6 steps to street-smart projects


Consultant John Connellan tells of a client who was teaching his 4-year-old son Anthony how to ride a bicycle. Anthony was riding in the street for the first time and he kept drifting to the middle of the street.

"Stay close to the curb", the father warned. But Anthony kept weaving away from the sidewalk. Finally Dad lost patience and said, "if you don't stay close to the curb, I can't let you ride in the street anymore."

Anthony stopped his bike, turned around and looked straight at Dad. He said "What's a curb?"

There are all sorts of stories about children learning their boundaries. I like this one because it deals with our role in making the ground rules clear. I don't have kids but I face this all the time managing work projects. We all play roles in our company's success. But it can be hard to curb your enthusiasm and follow the game plan. If there is one.

In business, project management itself is misunderstood. People charged with keeping a project on track likely don't have final say in how much money it gets, or even who gets to work on it. Here I'm taking a few minutes to lay some ground rules for putting down ground rules.

Everyone needs goals but not everyone thinks about the role of spelling them out. Four years ago I became a student of this process when my boss put me on project work and gave me a copy of "Project Management for Dummies." Don't be offended, he said, it's actually one of the better books on the subject.

A few more projects and a few more bosses later I was getting coaching from the head of the Project Management Office. He had me go out and get "The Complete Idiot's Guide to Project Management." So you see how I've progressed. (Don't be offended, he said, it's an easier reference than the PMBOK Guide. Those are the certification documents, and the Celebrex fine print is easier reading.)

Now, complete idiots may not know a what makes a good set of project goals, but the developer building Trump Tower and the developer building your accounting software will tell you the same three things about goals:

  1. Goals must be specific. Any idiot should be able to understand them. That's important because in this climate, the project could be out of your hands and left for some other idiot to figure out. Till then, you need to be able to explain the task to managers without them getting antsy and checking their messages.

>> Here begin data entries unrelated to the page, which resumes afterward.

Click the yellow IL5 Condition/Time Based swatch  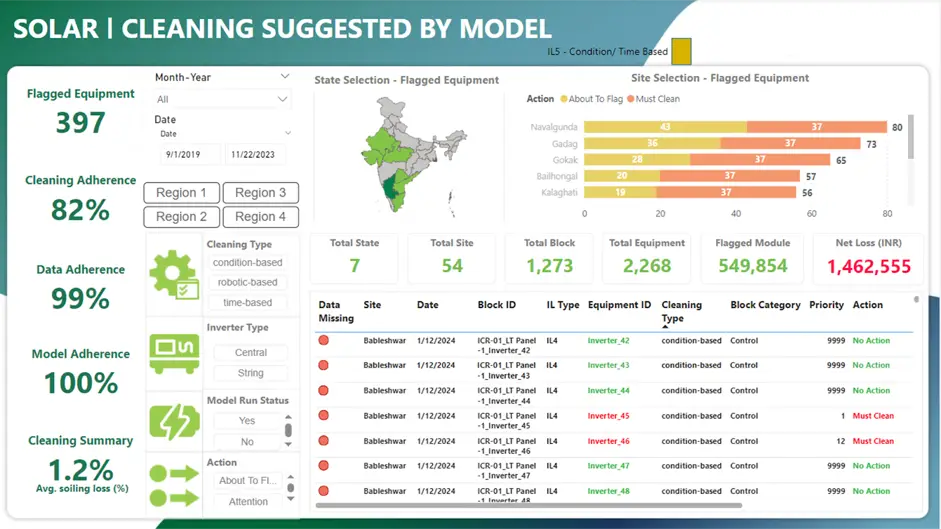tap(681, 51)
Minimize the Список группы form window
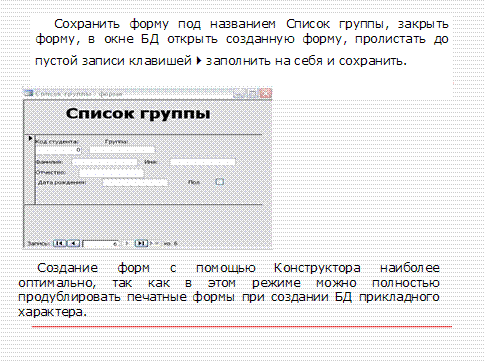485x364 pixels. [x=238, y=94]
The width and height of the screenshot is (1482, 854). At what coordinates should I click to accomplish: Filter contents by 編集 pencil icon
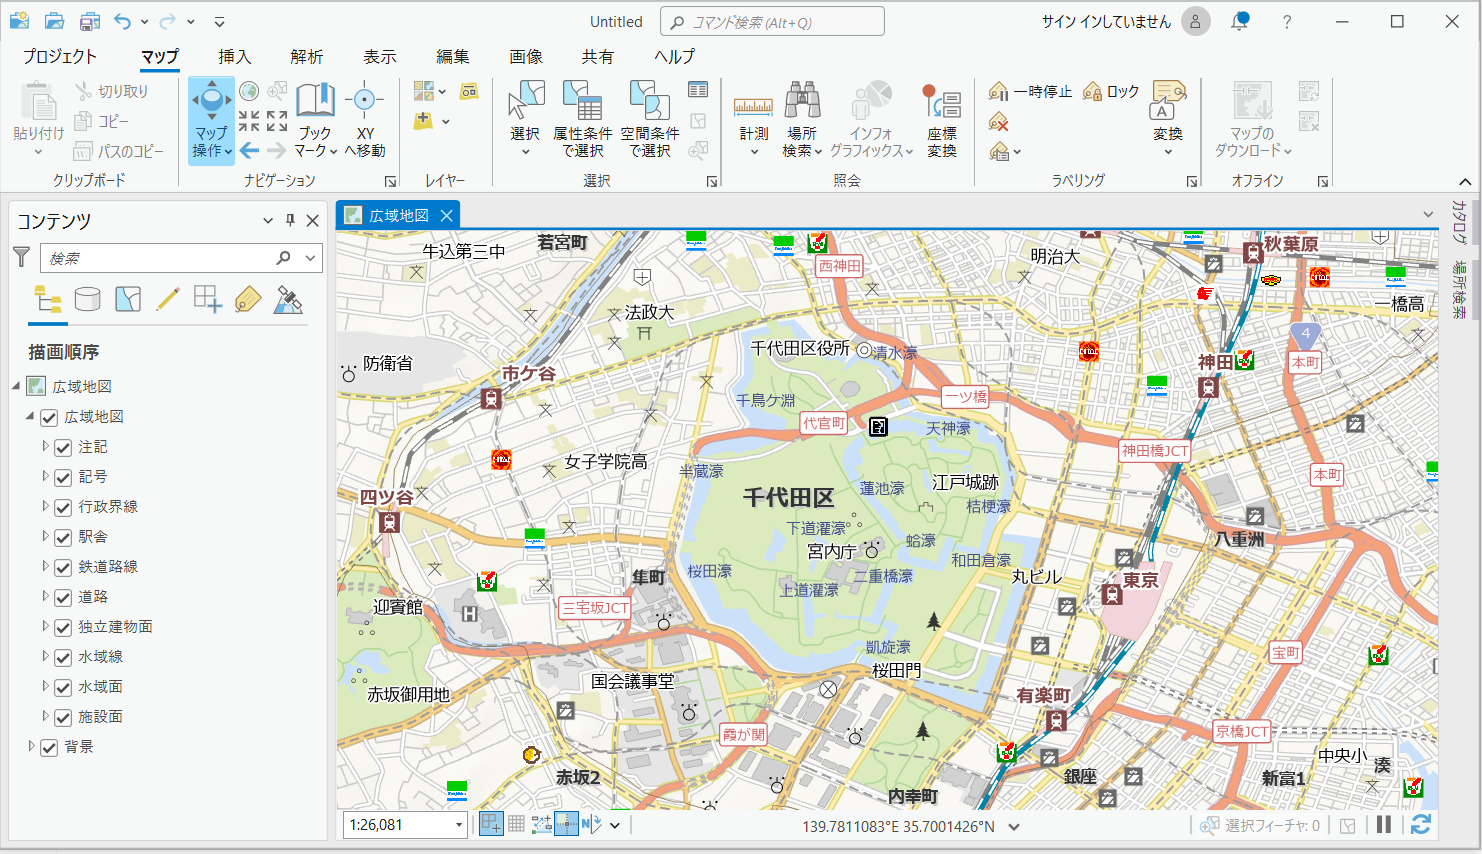click(168, 299)
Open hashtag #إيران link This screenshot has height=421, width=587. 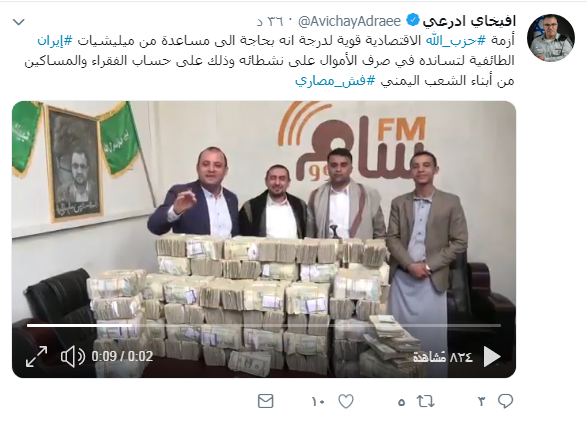tap(55, 41)
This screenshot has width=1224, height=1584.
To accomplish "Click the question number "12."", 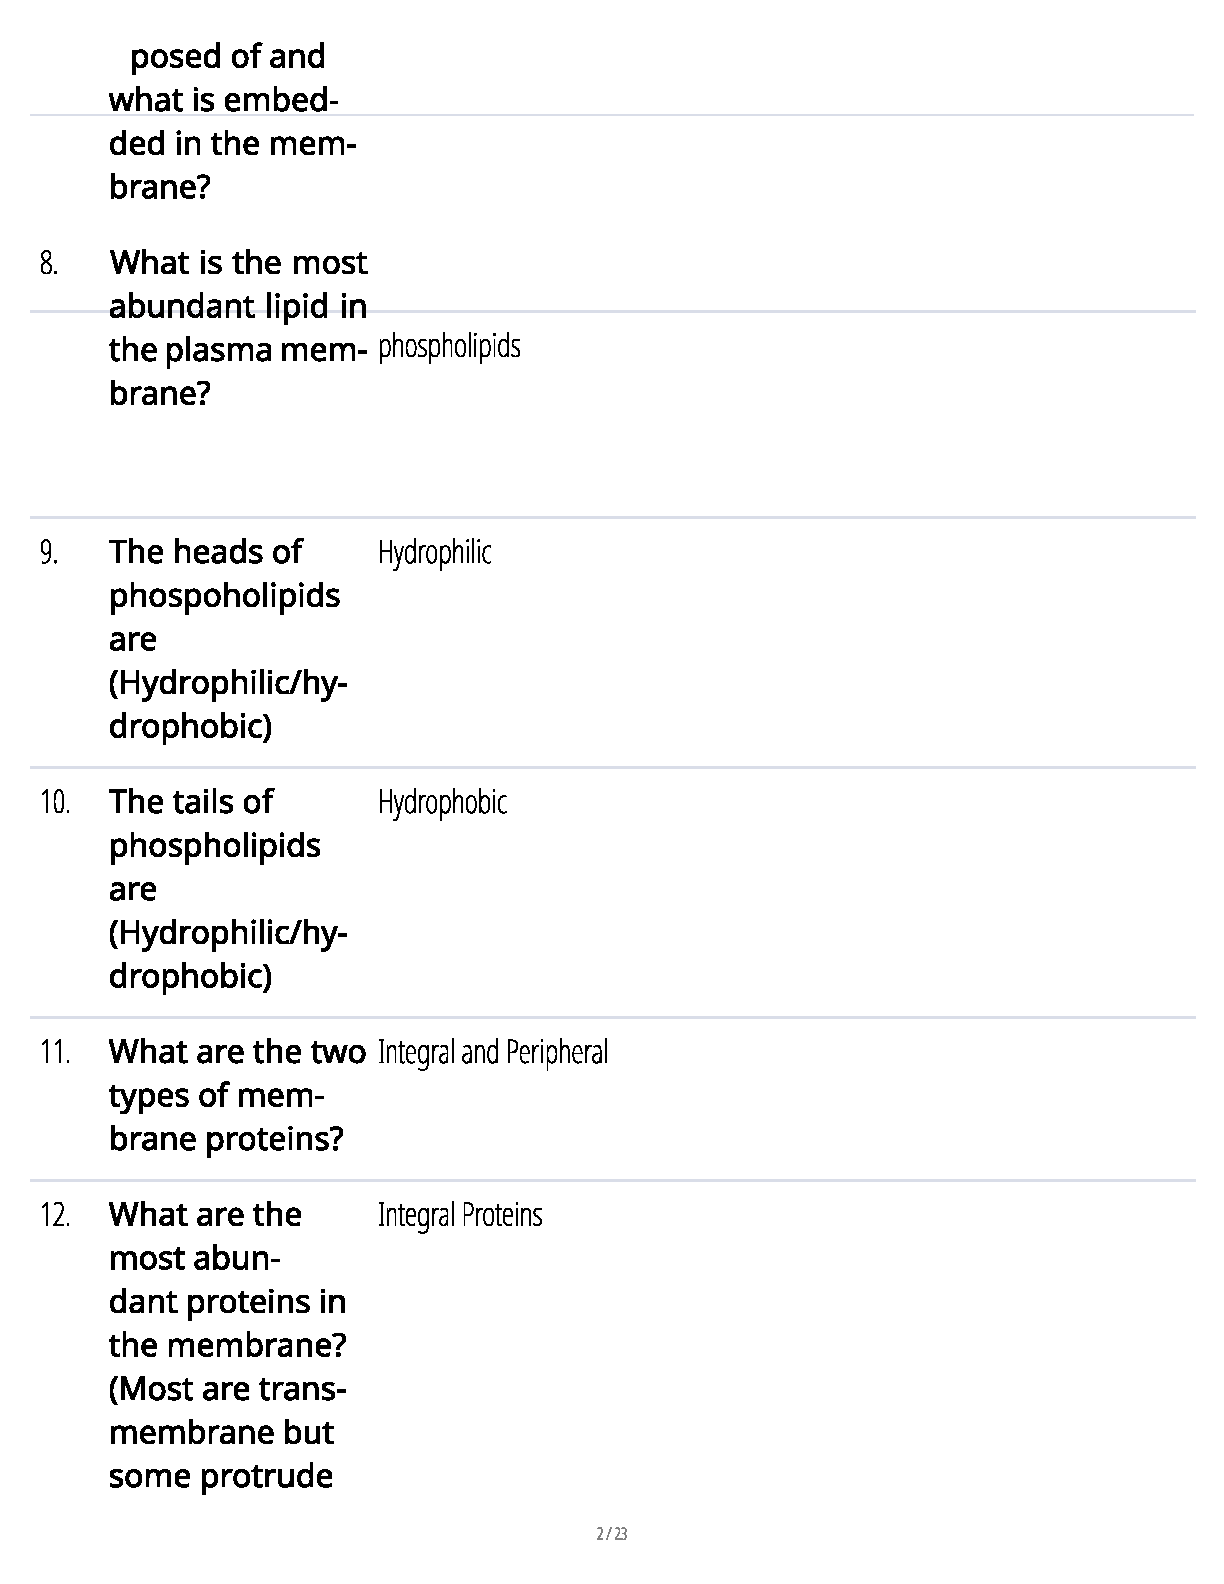I will coord(55,1216).
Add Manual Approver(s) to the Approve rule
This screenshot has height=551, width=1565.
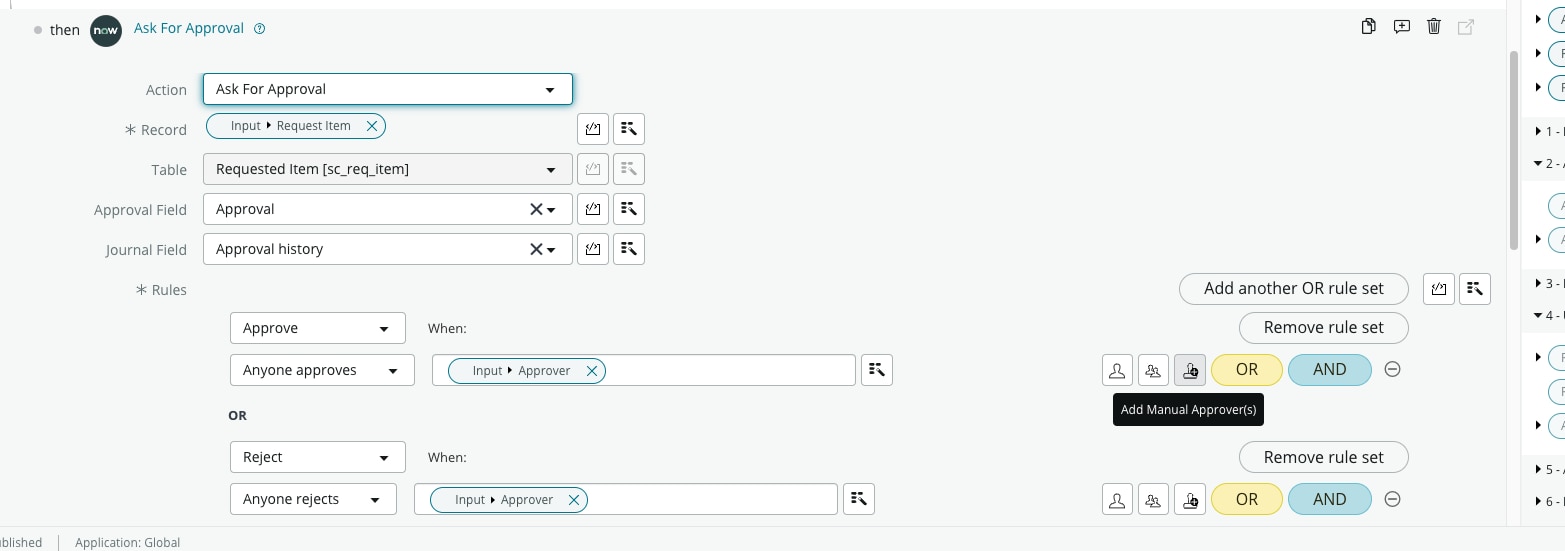click(1190, 370)
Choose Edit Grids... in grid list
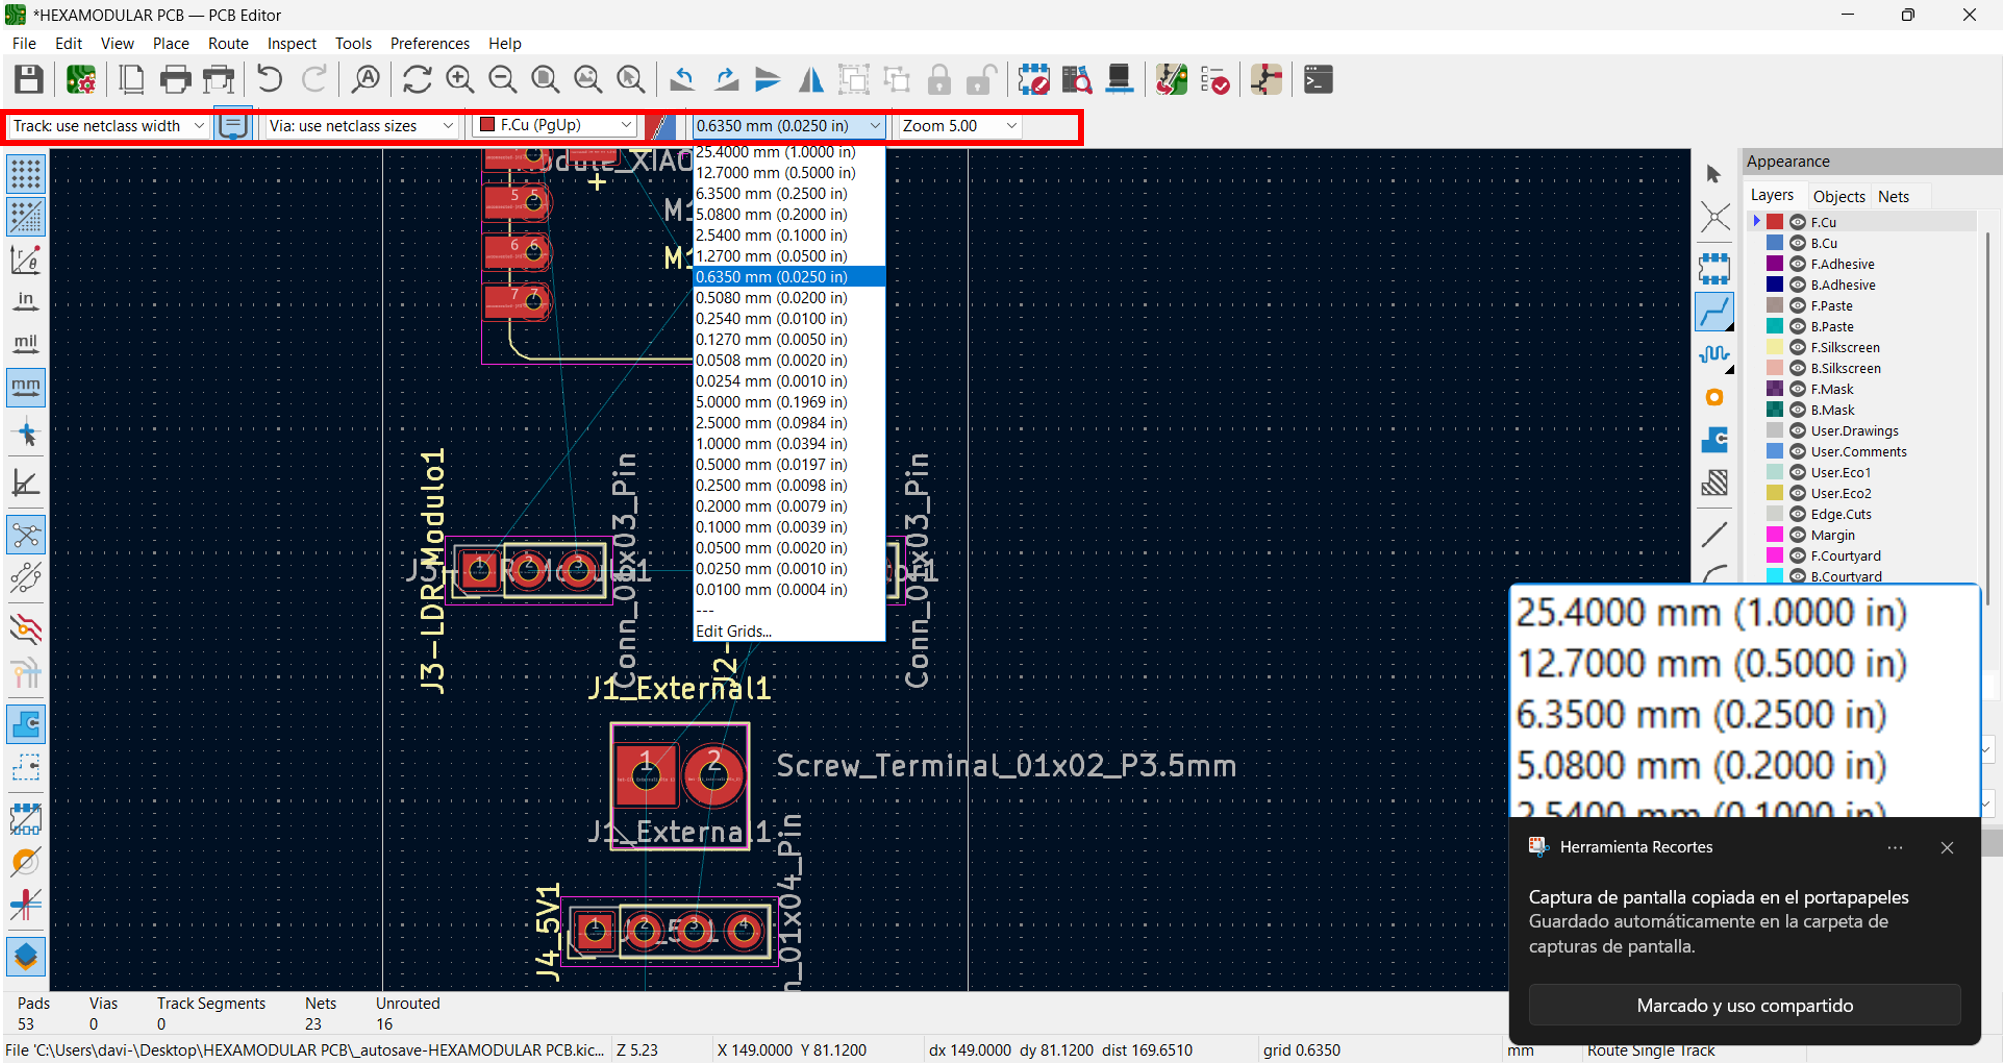This screenshot has width=2003, height=1063. (x=734, y=631)
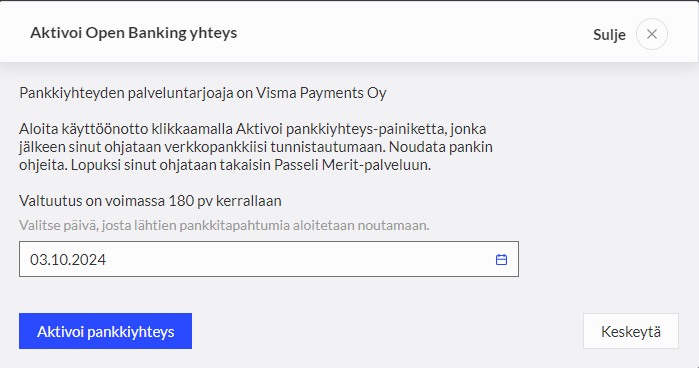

  2. Goals must be realistic. You don't need a work example here. Go to Borders and look at the magazine racks. There are dozens of titles about building the perfect kitchen. I'm never going to be able to afford the perfect kitchen. When I remodel I'll be lucky if the electrical system is capable of running the perfect 5-quart mixer. Either way, the dough does not just make itself.


  3. Goals must be measurable. Part of keeping it real is putting down goals you can track. My bosses may expect perfection from me if I haven't sold them on the previous point. But at least my projects have to define what's good enough. Otherwise contractors don't know what to bid, and when they're finished you can't say whether they earned it.


To stick to these goals, three other things must be clear at the outset:

  1. Goals must have deadlines. The more deadlines, the better to move things along one step at a time. I ran status meetings for a boss that liked a one-line summary of each project, with just an end date for each. It wasn't too surprising when those ending dates kept getting revised later and later.


  2. Goals must have consensus. Sometimes it seems my main role running a project is just setting up meetings and taking notes. That would frustrate me till I realized that if you don't get everyone on the same page, things quickly get creepy, as in "scope creep." There's power in spelling out how far a group will take a . The first step in setting the agenda turns out to be sending out the agenda.

  3. Goals must have owners. If you've seen an e-mail from me you know what I mean. I get so many emails "FYI" that it's hard to know I'm actually being asked to do something. Almost every sentence in my emails starts with someone's name -- Joe, can you do this task? Chris, can you automate it? To get a job done it's not enough to just ask. I have to ask someone.


These half-dozen rules can help keep any project from sliding off the rails. Take a blank sheet of paper and devote it to any project that's giving you fits, at home or at work. Write down what you're trying to do, why you're trying to do it, and how you'll know when it's done. You'll end up with a much better grasp on the situation.

There are so many things we have to deal with in a day that it's hard to make much progress on any of them. But it's like riding a bicycle: Once you've learned how, you can pick it up at any time. If you know where to point yourself, it's easier to move straight ahead.